Nagaland-based Akup Buchem’s electric hand-sewing machine sits in a corner of a bathroom, by the washbasin, incessantly tapping away at a piece of paper. There’s no particular design mapped out. Delhi-based Ritika Mittal has two knitting needles performing the action of knitting, without threads. Debasis Beura from Bhubaneshwar absorbs all his thoughts into the dark frame of window, allowing only a sliver of red light to sieve through a crack in the wall. These explorations in art are meant to question the formality of practice and space.
They are part of “The Moving Image: A Course Exploring Light, Movement and Narrative”, organised by Foundation for Indian Contemporary Art (FICA) and Serendipity Arts Trust (SAT). For a month, 14 young artists experimented with kinetic art, photography and video, and mentoring them were senior artists such as Susanta Mandal, Chandan Gomes, Babu Eshwar Prasad and Lokesh Khodke.
While Mandal’s module on “Movement and Pause” took participants behind the science of kinetic art, Gomes encouraged them to build personal archives through photography. Mittal used this idea as a spring board for her work of the knitting needles and the semblance of a home she built with woollen threads.

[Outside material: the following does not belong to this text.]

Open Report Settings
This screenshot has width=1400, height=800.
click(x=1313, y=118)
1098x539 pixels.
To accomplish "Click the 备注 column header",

“As part of the course, I began observing my mother and the way she moves about doing her work in the house. I found different objects that I could associate with my mother, from the chakki to her sewing kit. This installation is as much about rhythm and movement as it is about the pause,” says the 24-year-old.
Prasad’s module on experimental videos translated into Beura’s short video on the Kutia Kondh tribals of Orissa, and their tokel balis (temples for sacrifice). A concrete pavilion turns from yellow to red in video, showing how these places had been venues for girl child sacrifice. “The course was an exercise in the materiality of the ideas of movement and light. We wanted to take them outside the formality of art education and help them understand that the environment around them is full of possibilities. The city itself could be their studio,” says Vidya Shivadas, Director, FICA.
Ajit Kumar’s work shows a study table, which has a kettle, a Hindi-English dictionary and books on casteism and a calender that has the numerals 1327 stencilled out, among others. It’s the number of lives lost to manual scavenging. His video on caste violence tackles these issues.
Away from the heft of high art and conscious statement making, this show presents ways to negotiate the city and use its potential for the purpose of storytelling. Cities need not be about plans and cartography, and these explorations are a telling example of what they can become.